Columbia University, New York, will divest certain coal industry investments in support of addressing climate change, Lee Bollinger, the university president, said in a message posted on the university’s website.
University trustees have agreed to divest from companies deriving more than 35% of their revenue from thermal coal production, he said.
“Divestment of this type is an action the university takes only rarely and in service of our highest values," Mr. Bollinger said in a statement Monday. "That is why there is a very careful and deliberative process leading up to any decision such as this. Clearly, we must do all we can as an institution to set a responsible course in this urgent area.”

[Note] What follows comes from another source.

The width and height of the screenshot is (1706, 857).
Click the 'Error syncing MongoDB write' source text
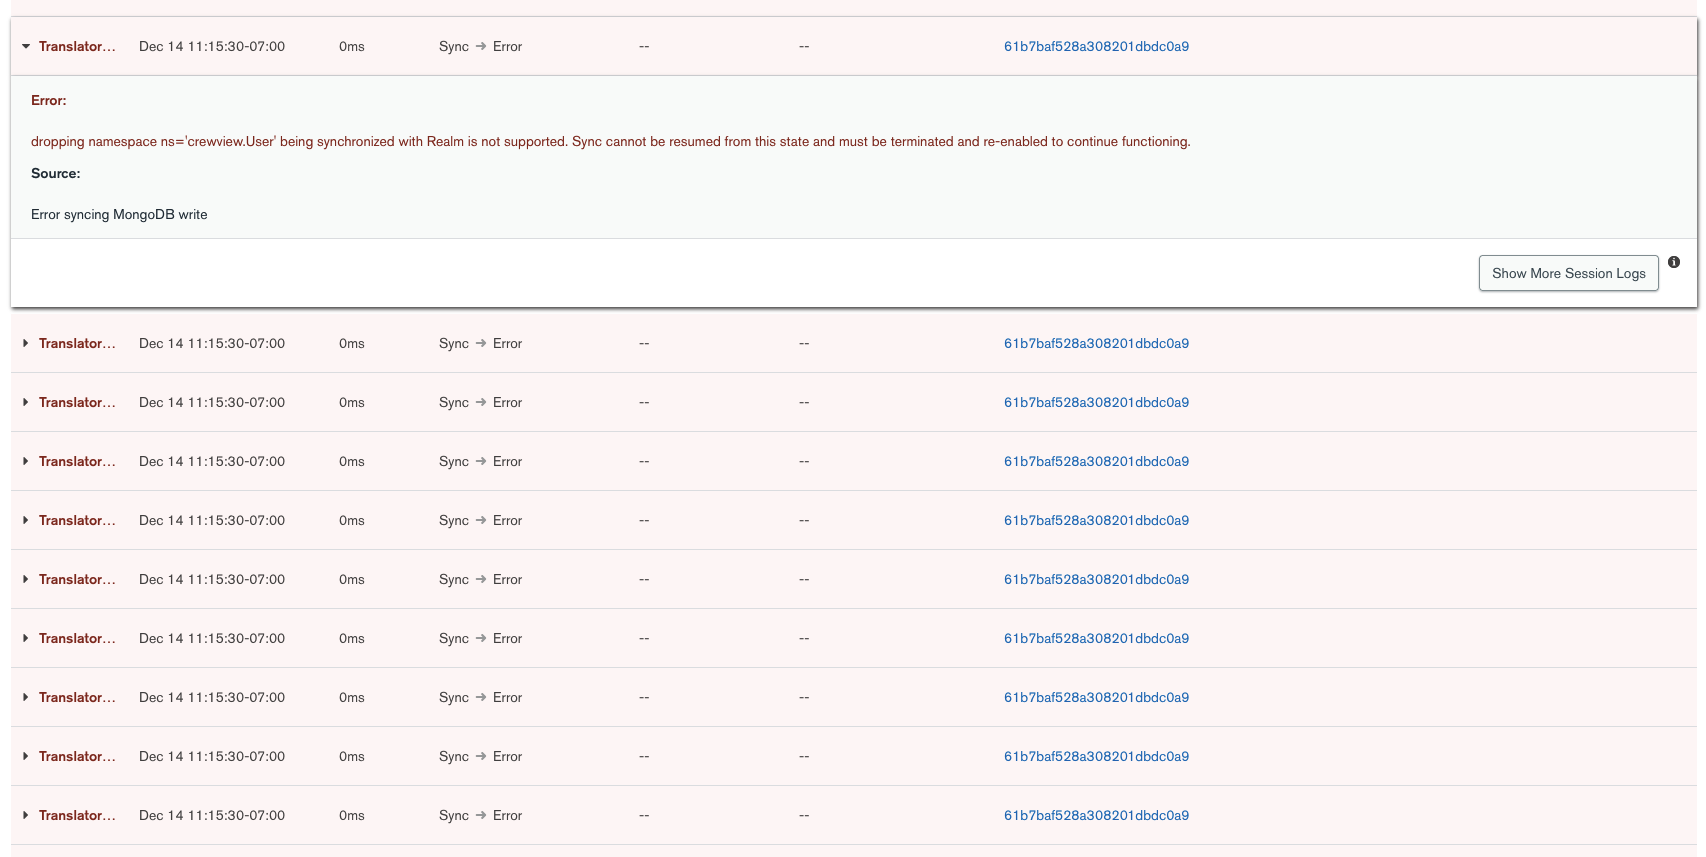pyautogui.click(x=119, y=215)

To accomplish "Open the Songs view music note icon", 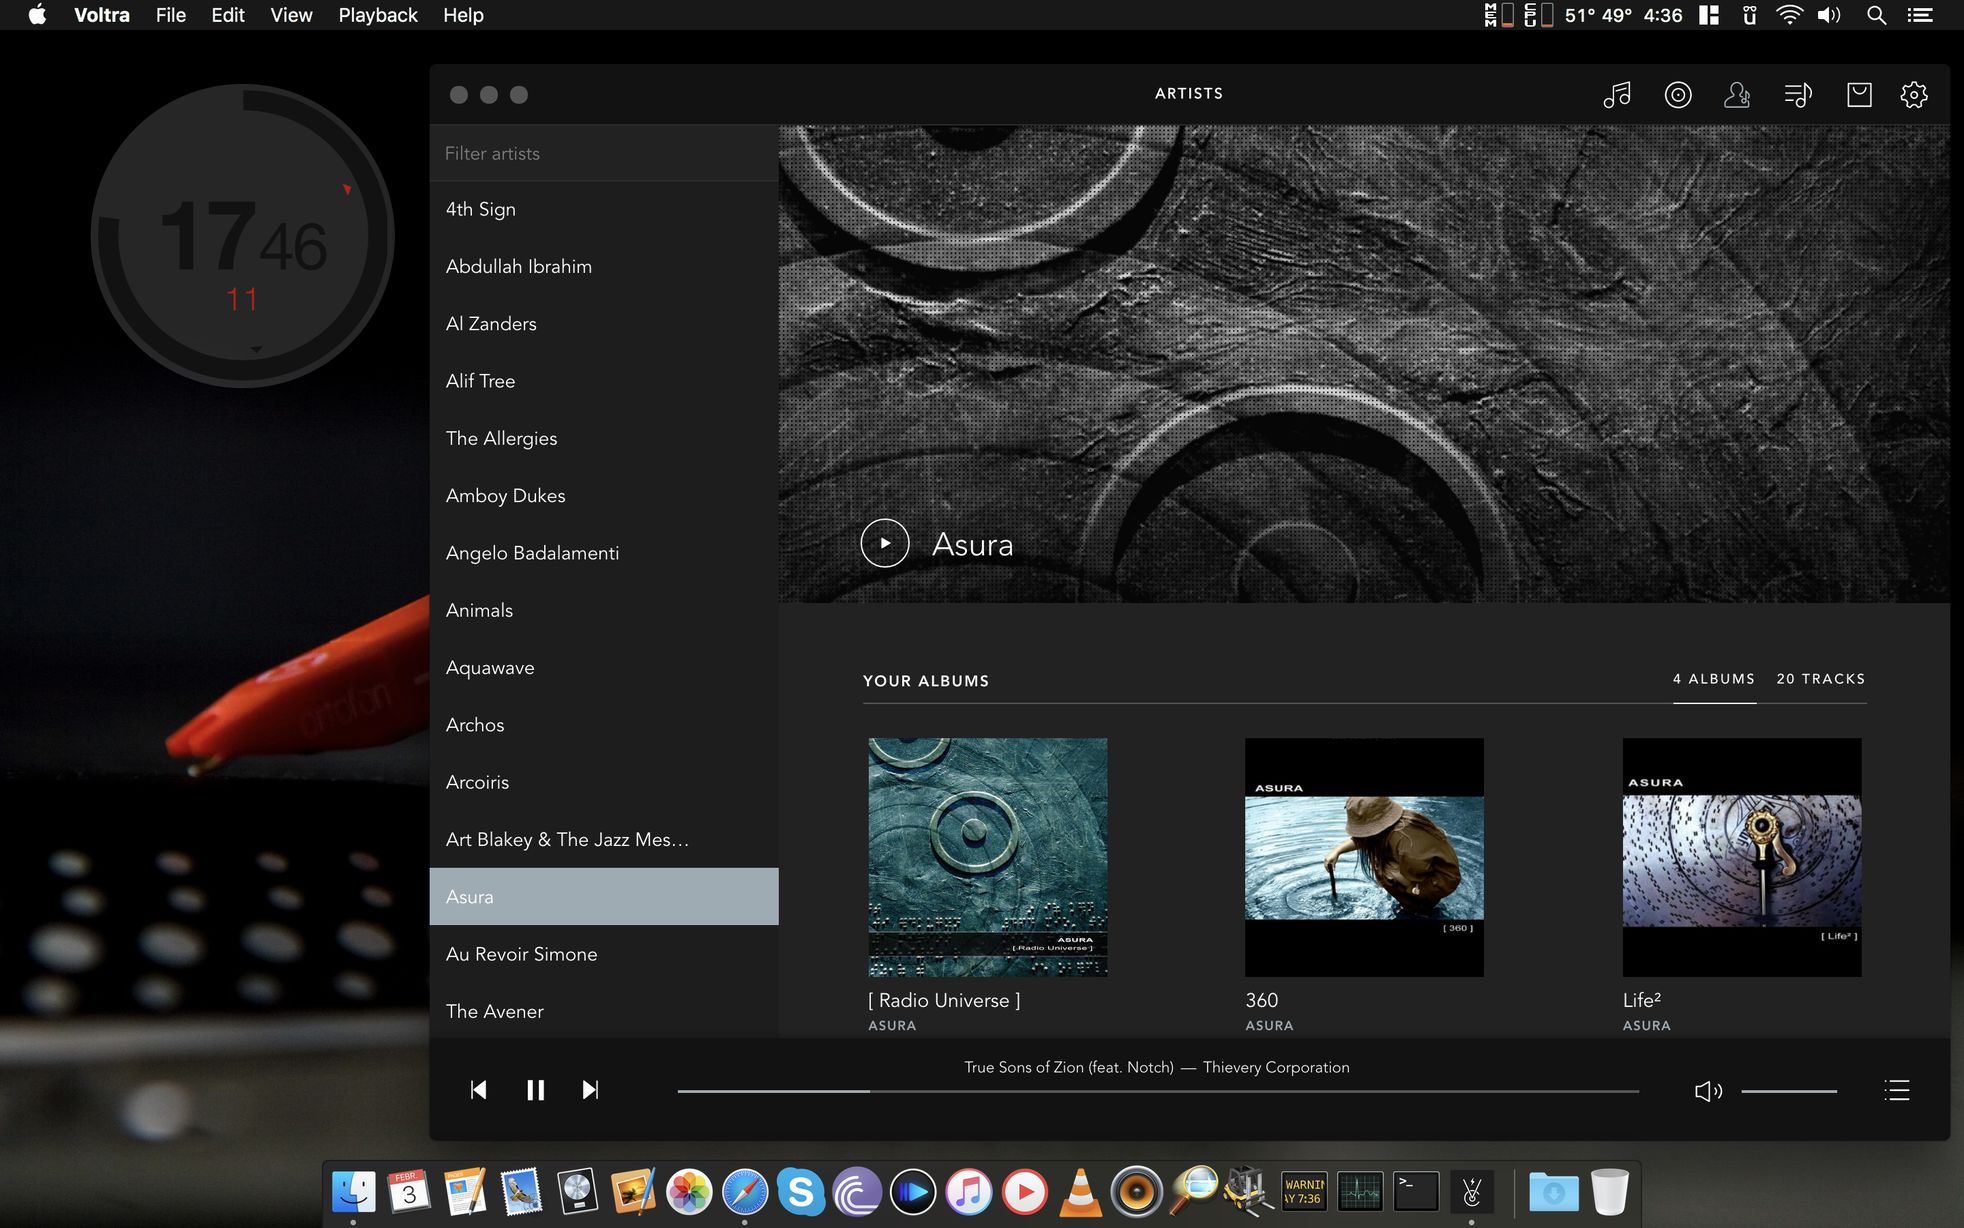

Robert Hornsby, a university spokesman, wrote in an email that the Columbia Investment Management Co., which manages investments for the $9 billion endowment, will liquidate approximately $10 million of investments in companies covered by the trustees’ guidelines.
The decision by the university’s trustees was based on a report by the advisory committee on socially responsible investing which includes students, faculty and alumni. The committee voted 7-4, with one abstention, to recommend divestiture.
Among the reasons for divestiture, a committee report issued Feb. 22 cited “lower CO2-emitting substitutes for coal in electricity generation, specifically, natural gas but also, increasingly, solar and wind.” The report also noted the pro-divestiture position that “shareholder engagement was not a sufficient response to the urgency of the climate change threat.”
The report also contained summaries of dissenters’ views. “Engagement is almost always superior to walking away from a problem,” the report said. ”If all environmentally conscious shareholders divested from energy companies, the only shareholders that would remain would be those that do not care about the environment.”
The university’s divestment decision “is intended to help mobilize a broader public constituency for addressing climate change,” according a statement accompanying Mr. Bollinger’s comments.
The university also said it will unveil a “multiyear planning process” next month “to further enhance the environmental sustainability of our operations.”